I can see putting in dots for the Umlaute äöü on top of the existing glyphs for aou, and if Laconic wants to have a go as well, he can possibly add the French/Spanish accents àáâ, etc. but how for example do we design really new glyphs, like ß (German eszett)?

Who did the lifting? From which font? Can we lift some more from there and then fix it up as you described?

OK, I will start another thread on the printing issue.
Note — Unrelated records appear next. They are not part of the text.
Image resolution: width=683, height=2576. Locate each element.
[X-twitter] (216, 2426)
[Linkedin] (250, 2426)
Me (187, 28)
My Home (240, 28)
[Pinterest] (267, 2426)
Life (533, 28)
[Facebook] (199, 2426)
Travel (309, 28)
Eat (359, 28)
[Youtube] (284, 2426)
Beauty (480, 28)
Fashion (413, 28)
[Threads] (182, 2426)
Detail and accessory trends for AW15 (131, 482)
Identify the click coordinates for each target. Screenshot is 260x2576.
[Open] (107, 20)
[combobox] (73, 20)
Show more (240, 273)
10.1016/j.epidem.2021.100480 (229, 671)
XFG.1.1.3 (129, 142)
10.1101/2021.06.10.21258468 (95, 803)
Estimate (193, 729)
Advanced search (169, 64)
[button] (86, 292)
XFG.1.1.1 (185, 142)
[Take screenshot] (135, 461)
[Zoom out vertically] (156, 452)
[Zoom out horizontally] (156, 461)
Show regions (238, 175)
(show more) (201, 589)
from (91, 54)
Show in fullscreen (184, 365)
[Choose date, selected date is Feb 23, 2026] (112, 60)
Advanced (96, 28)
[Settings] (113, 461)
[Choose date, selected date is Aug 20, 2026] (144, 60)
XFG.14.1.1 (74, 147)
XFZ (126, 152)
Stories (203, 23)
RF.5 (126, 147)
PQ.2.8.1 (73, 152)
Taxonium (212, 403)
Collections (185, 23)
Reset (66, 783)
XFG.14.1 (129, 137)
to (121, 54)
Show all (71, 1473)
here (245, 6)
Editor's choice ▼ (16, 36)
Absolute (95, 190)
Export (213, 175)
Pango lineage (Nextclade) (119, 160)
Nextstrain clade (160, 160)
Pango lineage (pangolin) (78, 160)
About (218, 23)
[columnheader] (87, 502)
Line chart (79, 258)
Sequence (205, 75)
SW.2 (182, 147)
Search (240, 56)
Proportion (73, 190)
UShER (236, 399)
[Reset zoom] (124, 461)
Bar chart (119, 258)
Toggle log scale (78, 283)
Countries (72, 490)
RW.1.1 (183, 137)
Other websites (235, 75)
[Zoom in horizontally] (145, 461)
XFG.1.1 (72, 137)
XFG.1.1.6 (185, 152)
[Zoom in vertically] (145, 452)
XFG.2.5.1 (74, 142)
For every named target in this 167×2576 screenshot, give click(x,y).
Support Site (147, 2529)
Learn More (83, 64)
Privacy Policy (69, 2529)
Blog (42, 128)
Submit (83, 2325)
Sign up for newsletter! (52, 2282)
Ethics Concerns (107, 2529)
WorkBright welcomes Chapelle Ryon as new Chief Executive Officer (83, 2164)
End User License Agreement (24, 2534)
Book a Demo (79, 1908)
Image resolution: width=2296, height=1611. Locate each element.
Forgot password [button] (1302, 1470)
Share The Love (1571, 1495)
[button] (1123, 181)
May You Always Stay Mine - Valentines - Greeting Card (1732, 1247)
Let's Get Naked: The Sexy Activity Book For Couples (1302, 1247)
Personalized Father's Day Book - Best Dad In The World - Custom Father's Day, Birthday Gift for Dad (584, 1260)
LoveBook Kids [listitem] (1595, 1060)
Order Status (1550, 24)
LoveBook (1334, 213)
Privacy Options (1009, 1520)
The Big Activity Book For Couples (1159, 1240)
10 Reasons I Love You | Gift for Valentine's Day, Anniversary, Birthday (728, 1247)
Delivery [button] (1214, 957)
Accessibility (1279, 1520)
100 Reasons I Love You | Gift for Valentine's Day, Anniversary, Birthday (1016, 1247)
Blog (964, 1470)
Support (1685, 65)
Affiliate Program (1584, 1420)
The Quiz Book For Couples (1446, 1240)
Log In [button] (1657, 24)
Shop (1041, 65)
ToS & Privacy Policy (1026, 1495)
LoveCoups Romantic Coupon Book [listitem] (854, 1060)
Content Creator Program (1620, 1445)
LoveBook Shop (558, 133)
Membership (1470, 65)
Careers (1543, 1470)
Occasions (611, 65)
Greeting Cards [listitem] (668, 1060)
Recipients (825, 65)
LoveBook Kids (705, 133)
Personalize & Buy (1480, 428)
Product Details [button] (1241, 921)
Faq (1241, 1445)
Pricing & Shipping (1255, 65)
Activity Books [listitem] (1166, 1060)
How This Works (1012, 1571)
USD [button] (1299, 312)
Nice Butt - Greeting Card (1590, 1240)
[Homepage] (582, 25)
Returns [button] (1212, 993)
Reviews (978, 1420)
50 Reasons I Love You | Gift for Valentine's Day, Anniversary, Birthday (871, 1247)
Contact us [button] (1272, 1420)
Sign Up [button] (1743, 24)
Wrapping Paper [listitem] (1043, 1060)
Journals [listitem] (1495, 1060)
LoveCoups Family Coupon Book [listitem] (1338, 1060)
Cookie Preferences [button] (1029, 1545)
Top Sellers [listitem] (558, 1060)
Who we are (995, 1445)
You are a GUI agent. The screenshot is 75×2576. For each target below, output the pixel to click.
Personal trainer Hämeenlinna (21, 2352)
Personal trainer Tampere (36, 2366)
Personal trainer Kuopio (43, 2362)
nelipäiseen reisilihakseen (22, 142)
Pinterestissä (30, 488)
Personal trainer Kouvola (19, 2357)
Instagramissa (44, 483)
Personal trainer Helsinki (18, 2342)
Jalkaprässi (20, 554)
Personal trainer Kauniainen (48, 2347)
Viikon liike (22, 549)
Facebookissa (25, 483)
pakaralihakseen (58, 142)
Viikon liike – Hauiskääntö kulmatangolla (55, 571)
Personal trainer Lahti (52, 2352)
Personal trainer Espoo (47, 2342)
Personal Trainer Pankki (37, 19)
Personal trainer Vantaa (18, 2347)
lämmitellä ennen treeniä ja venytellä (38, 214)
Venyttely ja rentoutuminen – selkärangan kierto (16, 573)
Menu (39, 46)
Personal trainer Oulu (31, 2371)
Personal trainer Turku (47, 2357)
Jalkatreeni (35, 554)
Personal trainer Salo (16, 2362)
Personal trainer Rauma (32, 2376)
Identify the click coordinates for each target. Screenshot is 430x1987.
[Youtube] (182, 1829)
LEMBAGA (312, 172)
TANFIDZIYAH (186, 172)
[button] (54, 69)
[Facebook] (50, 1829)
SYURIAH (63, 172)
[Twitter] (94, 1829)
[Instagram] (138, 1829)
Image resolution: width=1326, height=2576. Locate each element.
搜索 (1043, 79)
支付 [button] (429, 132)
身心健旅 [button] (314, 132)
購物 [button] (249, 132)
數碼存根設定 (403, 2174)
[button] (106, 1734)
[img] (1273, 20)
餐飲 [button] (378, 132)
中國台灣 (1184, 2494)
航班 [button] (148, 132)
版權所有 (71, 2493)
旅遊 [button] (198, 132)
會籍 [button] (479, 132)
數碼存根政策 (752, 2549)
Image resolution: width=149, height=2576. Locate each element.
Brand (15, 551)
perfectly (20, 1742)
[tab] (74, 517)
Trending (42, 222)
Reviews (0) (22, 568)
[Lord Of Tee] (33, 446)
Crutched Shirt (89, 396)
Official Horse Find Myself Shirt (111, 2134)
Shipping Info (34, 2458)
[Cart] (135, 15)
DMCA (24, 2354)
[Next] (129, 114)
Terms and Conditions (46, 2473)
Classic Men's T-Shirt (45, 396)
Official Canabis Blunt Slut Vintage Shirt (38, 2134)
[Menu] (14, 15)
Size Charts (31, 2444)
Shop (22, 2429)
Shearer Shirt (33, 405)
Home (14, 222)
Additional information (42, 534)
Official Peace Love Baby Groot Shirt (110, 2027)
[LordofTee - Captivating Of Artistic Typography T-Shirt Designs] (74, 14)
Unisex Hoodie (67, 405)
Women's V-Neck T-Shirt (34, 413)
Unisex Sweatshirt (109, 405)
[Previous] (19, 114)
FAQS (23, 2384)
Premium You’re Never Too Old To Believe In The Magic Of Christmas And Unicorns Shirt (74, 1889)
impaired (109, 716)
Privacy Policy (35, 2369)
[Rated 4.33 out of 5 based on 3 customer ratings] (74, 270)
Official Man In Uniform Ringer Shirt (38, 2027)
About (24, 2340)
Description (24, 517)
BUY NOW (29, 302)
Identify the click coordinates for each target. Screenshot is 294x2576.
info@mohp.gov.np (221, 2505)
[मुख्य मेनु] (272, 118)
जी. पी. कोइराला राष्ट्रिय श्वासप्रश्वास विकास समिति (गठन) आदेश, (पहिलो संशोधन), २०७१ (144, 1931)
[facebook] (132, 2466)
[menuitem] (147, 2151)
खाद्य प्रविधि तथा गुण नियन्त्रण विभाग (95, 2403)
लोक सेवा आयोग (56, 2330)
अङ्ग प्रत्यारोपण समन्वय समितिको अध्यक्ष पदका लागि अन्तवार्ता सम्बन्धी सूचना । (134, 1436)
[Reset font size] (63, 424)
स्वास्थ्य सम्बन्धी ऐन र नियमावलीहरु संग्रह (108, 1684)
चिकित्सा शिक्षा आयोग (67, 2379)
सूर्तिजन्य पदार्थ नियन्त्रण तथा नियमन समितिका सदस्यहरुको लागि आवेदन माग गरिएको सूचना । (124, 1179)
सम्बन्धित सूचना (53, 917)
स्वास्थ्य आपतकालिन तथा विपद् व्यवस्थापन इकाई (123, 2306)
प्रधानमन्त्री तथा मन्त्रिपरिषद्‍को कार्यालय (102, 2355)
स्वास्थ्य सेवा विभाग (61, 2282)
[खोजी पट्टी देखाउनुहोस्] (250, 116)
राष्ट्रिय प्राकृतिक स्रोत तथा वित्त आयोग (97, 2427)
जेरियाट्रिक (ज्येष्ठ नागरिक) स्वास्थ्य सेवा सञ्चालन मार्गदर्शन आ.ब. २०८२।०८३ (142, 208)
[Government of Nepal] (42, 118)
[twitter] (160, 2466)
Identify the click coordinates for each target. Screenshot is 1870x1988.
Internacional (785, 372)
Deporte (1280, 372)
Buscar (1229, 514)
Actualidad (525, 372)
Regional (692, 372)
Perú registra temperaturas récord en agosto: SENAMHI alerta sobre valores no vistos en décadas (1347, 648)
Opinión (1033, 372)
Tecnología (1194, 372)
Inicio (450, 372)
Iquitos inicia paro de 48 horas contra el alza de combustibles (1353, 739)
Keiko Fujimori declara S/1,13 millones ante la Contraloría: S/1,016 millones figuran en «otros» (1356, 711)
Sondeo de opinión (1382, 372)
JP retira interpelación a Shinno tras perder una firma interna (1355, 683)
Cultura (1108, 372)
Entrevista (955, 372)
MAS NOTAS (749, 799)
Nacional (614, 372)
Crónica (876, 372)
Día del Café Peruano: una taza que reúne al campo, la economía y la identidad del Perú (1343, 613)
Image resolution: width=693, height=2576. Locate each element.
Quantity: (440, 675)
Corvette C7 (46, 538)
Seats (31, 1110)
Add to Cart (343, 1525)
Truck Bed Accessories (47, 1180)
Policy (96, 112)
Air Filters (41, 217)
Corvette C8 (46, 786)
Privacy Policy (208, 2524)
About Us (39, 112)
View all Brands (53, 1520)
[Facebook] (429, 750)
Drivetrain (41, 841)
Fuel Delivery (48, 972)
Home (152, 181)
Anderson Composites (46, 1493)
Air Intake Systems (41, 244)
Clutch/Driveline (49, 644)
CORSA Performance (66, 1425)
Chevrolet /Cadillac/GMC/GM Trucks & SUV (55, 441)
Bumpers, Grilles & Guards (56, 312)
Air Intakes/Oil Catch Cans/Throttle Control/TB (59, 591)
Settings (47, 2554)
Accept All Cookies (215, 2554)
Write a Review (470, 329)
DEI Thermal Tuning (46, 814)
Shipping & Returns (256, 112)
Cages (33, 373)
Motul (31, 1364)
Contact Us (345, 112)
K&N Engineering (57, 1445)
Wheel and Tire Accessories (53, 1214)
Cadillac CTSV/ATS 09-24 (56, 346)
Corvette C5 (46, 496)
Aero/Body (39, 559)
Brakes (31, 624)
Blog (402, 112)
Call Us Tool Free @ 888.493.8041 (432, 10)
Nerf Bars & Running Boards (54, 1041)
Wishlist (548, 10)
Marc, can you raise the "bold" issue if there is one. On Linux I generated this screen show, it shows the MuseScore window and the PDF window. As you can see, bold is a little bolder, not much. So what is the issue? I will take a look on Windows later.

Attachment Size
bold.png 31.8 KB

The recommended way to create characters with diacritics is through reference (or composition):

1) create the diacritic(s) themselves as independent glyphs, possibly in their proper Unicode points, paying attention to the fact that, for many diacritics, Unicode distinguishes between spacing and non-spacing diacritics: the formers are actually independent characters, the latters are 'real' diacritics (usually the Unicode name is "COMBINING ...").

2) create the composite glyph using a reference to the base character and a reference to the diacritic.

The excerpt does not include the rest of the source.